Quid Pro Quo. Атака Quid Pro Quo (с латинского: «услуга за услугу») — это когда мошенники запрашивают приватные данные как бы в «обмен» на какую-то услугу. Например, злоумышленник может пообещать вознаграждение или предложить поучаствовать в исследовании в обмен на нужные ему данные. Мошенники также могут выдавать себя за техподдержку, выражая готовность помочь с проблемой в обмен на личную информацию или другие конфиденциальные данные. От фишинга это отличается тем, что злоумышленник как будто предлагает какую-то услугу. Претекстинг Название происходит от слова «pretext», которое переводится с английского как «предлог». Соответственно, в этой схеме злоумышленник под правдоподобным предлогом пытается украсть у пользователя данные или криптовалюту. Мошенники, как правило, выдают себя за доверенное лицо, например, сотрудника банка, налоговой или правоохранительных органов. 

Scareware. Scareware, что можно приблизительно перевести как «пугающее ПО», — это схема, когда мошенник пугает жертв, заставляя их поверить, что они находятся в серьезной опасности. Предполагается, что жертвы должны нажать кнопку, чтобы либо удалить вирус, либо загрузить «специальное» программное обеспечение, которое справится с вирусом, либо связаться с тем, кто поможет избавиться от проблемы. В любом случае, если жертва будет следовать «пугалкам», ничего хорошего из этого не выйдет. 

Как защититься от подобных атак??? 

Во-первых, следует запомнить, что закрытый ключ или seed-фразу никому нельзя сообщать. 

Во-вторых, общее знание об атаках, связанных с социальной инженерией, тоже поможет быть начеку. Да и в целом, в мире криптовалют крайне важно понимать, что и как работает. 

Также помогут общие правила безопасности в сети: не открывать подозрительные файлы, не переходить по сомнительным ссылкам, пользоваться антивирусами. 

И, наконец, более хитрые атаки опираются на «личный» подход, когда злоумышленники собирают информацию о жертве, чтобы было проще заручиться ее доверием. 

В этом случае стоит: 

Во-первых, более ответственно подходить к своему цифровому следу и не раскрывать публично свои данные. 

Во-вторых, следует следить за утечками — сегодня данные о пользователях часто становятся доступными из-за утечек со стороны различных сервисов.

В-третьих, не сильно верить во внезапную «сетевую дружбу» и бескорыстность.
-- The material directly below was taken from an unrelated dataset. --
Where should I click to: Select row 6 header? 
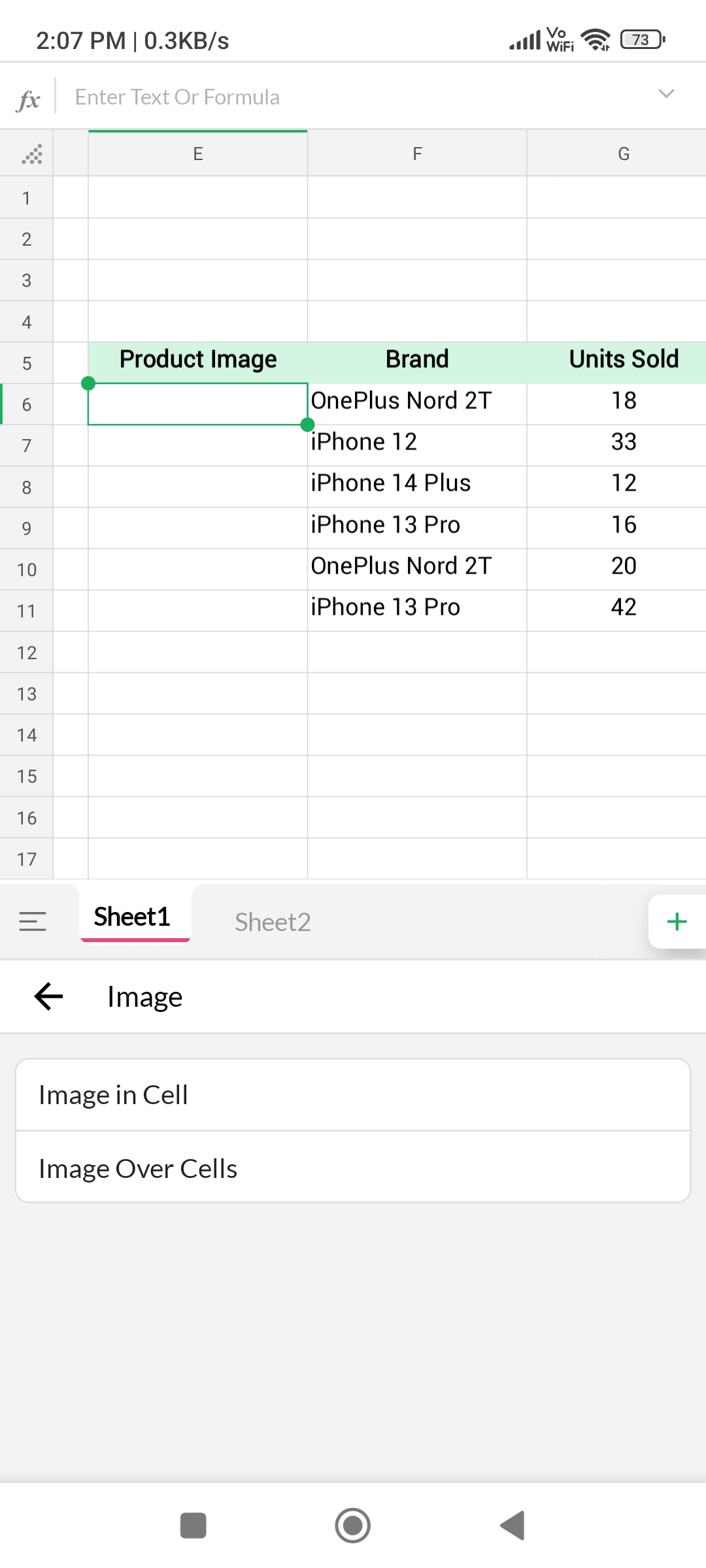[27, 404]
Самые простые, но вместе с тем действенные способы обмана начинающих криптанов происходят, как правило, при обмене криптовалют на фиат. 

Давайте подробно рассмотрим как это происходить. Вы исследуете возможность заработка на криптовалютах в к.л. Tg чате. В чате большое число участников и они активно обсуждают возможности заработка, все кажутся вам специалистами высокого уровня. 

Вы, уже готовы войти в мир крипты, но не знаете где ее взять, как купить. И совершенно закономерно в чате вы задаете вопрос, а как поменять то непосильно заработанные рубли на эту самую крипту. В чате высыпают разные советы, и одновременно с вами вам в личку стучится кто-то из активных и умных чатовцев. 

Он сообщает вам, что у него как раз есть возможность произвести обмен по очень хорошему курсу. Вы отправляете ему деньги…

 И «поздравляю» вас, вы стали жертвой мошенника. Ничего вы уже «не догоните», ни кого вы уже не «накажите». А обманувший вас персонаж сменит ник и продолжит искать новую жертву.

Но все зависит от вас, будьте умными и внимательными, «не ведитесь» на заманчивые предложения и сетевые угрозы, пользуйтесь только проверенными сервисами и чудесный мир крипты принесет в вашу жизнь много интересного и полезного.